While China has provided some help to Russia, including parroting Russian disinformation campaigns about the war and promoting Russian false pretexts for the war, this is more tangible assistance for Russian troops in Ukraine, according to sources familiar with the matter.
The officials declined to provide specifics about the nonlethal military assistance but said it could include gear for the spring offensive, such as uniforms or even body armor.
A spokesperson for the National Security Council declined to comment. The Chinese Embassy in Washington did not reply to a request for comment over the weekend. Asked by Bloomberg about reports of Chinese lethal assistance to Russia, a spokesman for China's Ministry of Foreign Affairs said, "The U.S is not qualified to give orders to China. We will never accept U.S’s criticism, even coercion and pressure on China-Russia relations."
In the weeks after Russia invaded Ukraine, senior U.S. officials, including President Joe Biden and National Security Adviser Jake Sullivan, warned Beijing not to provide material support to Russia for the war or there would be consequences. China seemed to be complying and did not sell lethal weapons systems to Russia.
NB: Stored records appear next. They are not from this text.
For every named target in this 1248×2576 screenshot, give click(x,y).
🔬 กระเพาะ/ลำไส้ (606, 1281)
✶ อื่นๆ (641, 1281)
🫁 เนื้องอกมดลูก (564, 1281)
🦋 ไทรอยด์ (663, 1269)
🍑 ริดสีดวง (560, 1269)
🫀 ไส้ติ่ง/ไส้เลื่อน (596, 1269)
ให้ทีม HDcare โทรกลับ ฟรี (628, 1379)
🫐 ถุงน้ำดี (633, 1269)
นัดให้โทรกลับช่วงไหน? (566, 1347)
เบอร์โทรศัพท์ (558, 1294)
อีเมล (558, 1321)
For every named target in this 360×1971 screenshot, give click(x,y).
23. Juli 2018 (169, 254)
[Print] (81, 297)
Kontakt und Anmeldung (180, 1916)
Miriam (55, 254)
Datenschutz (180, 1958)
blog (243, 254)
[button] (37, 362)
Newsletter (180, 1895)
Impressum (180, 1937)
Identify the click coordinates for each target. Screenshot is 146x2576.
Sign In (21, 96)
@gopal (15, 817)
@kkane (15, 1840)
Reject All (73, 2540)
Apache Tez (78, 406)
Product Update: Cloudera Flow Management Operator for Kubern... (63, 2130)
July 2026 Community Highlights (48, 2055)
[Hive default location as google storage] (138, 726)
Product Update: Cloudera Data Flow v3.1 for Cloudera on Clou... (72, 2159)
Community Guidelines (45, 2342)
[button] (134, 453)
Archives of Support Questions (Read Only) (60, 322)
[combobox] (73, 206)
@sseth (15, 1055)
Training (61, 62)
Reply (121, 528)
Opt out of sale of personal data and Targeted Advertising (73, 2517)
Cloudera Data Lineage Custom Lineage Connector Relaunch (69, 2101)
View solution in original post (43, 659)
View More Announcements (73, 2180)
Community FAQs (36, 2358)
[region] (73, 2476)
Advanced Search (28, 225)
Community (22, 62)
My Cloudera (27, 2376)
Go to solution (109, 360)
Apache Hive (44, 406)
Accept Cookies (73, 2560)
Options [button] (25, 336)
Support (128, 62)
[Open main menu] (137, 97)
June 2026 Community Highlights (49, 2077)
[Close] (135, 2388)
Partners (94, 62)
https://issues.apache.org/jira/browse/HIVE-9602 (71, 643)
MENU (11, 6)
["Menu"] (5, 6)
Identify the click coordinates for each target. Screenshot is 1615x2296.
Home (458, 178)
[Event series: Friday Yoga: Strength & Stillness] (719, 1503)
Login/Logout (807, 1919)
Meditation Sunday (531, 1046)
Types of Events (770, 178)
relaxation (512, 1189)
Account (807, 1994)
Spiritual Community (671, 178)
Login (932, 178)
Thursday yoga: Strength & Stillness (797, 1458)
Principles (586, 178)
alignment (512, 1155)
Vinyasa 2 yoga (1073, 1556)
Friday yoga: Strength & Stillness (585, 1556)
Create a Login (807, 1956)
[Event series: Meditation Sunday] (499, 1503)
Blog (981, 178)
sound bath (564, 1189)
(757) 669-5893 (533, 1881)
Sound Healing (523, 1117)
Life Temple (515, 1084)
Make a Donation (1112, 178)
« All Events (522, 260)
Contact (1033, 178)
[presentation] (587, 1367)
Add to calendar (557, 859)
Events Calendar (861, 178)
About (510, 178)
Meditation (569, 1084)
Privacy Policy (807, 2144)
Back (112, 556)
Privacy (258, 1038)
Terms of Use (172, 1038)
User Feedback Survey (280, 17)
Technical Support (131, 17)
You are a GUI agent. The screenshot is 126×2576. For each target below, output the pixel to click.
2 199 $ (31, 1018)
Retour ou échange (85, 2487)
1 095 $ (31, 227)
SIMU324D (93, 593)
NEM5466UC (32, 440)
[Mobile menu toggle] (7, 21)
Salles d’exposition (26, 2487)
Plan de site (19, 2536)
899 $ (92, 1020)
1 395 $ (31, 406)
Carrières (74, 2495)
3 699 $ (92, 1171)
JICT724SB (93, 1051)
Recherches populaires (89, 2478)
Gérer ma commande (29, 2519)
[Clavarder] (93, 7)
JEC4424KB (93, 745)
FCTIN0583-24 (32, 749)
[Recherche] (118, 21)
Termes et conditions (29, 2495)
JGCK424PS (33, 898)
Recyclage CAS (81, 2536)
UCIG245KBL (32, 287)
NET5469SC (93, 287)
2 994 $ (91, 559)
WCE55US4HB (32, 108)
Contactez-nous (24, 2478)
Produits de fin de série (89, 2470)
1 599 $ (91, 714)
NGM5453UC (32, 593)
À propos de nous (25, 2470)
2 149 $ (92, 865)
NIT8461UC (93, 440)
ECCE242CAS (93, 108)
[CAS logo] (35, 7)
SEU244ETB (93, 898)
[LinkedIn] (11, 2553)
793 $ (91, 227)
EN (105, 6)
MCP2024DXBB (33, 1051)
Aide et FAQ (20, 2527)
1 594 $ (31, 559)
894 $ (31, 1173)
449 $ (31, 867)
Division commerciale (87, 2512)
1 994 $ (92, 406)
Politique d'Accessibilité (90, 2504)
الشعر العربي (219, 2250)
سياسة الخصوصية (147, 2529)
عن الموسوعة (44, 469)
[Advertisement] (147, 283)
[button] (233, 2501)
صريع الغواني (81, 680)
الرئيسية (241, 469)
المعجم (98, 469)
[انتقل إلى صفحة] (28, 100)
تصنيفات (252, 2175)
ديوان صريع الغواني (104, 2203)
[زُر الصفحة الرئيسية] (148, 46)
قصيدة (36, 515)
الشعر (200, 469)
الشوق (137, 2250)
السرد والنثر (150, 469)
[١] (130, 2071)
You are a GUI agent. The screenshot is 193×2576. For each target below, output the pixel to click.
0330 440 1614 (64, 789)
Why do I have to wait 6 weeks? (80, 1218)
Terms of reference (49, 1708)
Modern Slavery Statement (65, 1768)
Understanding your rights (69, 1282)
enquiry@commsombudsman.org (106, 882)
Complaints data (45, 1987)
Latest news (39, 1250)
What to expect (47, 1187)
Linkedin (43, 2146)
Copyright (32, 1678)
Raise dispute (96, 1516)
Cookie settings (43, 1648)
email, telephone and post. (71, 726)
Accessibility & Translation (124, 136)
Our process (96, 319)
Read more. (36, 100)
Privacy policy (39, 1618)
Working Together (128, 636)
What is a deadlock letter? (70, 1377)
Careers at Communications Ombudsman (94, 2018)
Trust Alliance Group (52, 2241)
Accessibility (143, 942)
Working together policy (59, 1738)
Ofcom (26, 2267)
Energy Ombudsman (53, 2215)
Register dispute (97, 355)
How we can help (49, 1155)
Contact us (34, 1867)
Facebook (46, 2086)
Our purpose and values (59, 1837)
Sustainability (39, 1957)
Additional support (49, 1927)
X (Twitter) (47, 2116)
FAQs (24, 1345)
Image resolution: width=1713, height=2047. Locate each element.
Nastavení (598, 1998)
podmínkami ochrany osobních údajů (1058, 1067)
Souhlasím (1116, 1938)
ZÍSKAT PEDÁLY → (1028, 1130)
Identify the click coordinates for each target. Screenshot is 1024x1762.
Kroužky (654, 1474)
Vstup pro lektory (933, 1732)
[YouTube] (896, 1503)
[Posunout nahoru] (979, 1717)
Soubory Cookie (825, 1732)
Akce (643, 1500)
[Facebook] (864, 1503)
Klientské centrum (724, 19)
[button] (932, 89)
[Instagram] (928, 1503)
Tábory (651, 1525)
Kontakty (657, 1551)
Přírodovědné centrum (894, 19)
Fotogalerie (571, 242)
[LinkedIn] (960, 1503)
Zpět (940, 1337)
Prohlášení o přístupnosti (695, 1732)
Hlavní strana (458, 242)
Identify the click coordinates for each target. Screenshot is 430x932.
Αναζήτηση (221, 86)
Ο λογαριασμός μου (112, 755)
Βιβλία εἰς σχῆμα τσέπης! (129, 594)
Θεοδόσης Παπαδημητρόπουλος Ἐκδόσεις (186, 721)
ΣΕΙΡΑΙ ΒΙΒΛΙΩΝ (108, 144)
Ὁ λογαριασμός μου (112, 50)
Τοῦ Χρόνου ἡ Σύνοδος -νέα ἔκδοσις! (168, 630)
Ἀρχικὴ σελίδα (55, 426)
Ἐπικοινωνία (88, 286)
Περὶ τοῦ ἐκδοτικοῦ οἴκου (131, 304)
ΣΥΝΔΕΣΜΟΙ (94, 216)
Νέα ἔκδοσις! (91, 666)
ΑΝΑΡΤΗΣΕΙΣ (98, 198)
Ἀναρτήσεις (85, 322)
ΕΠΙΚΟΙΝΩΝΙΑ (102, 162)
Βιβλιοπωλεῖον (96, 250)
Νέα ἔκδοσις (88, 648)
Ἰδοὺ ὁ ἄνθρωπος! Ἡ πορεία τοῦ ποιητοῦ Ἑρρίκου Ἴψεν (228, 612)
“We have been clear about our concerns about lethal aid. We have not yet seen them cross that line, but we don’t think they have taken it off the table,” according to a source familiar with the situation.
The source said China was trying “to creep up to the line without getting caught,” and that recent trend lines point to potentially more tangible Chinese government support for the Russian military.
Secretary of State Antony Blinken and China’s top diplomat, Wang Yi, met after the Munich Security Conference on Saturday, and a source familiar with the conversation said this was “an essential topic of conversation.” Blinken and other U.S. officials have been sharing information about the Chinese assistance to Russia with allies and partners at the conference.
Vice President Kamala Harris spoke at the conference Saturday and said China had grown closer to Russia.
“We are also troubled that Beijing has deepened its relationship with Moscow since the war began,” she said. “Looking ahead, any steps by China to provide lethal support to Russia would only reward aggression, continue the killing, and further undermine a rules-based order.”
The U.S. is consulting with allies and partners in Munich and elsewhere and sharing the concerning trend lines on China support for Russia, according to sources familiar with the conversations.
Bloomberg and CNN reported in January that the Biden administration had confronted Chinese government officials with evidence suggesting that Chinese companies had been providing nonlethal support to Russia in the war.
Now U.S. officials say the assistance is coming from the Chinese government itself.
It’s not clear if the support violates any sanctions, the officials said, or if the U.S. would impose new sanctions or costs on China for this nonlethal support, but sources familiar with the administration’s thinking said the U.S. would not hesitate to target those who violate sanctions.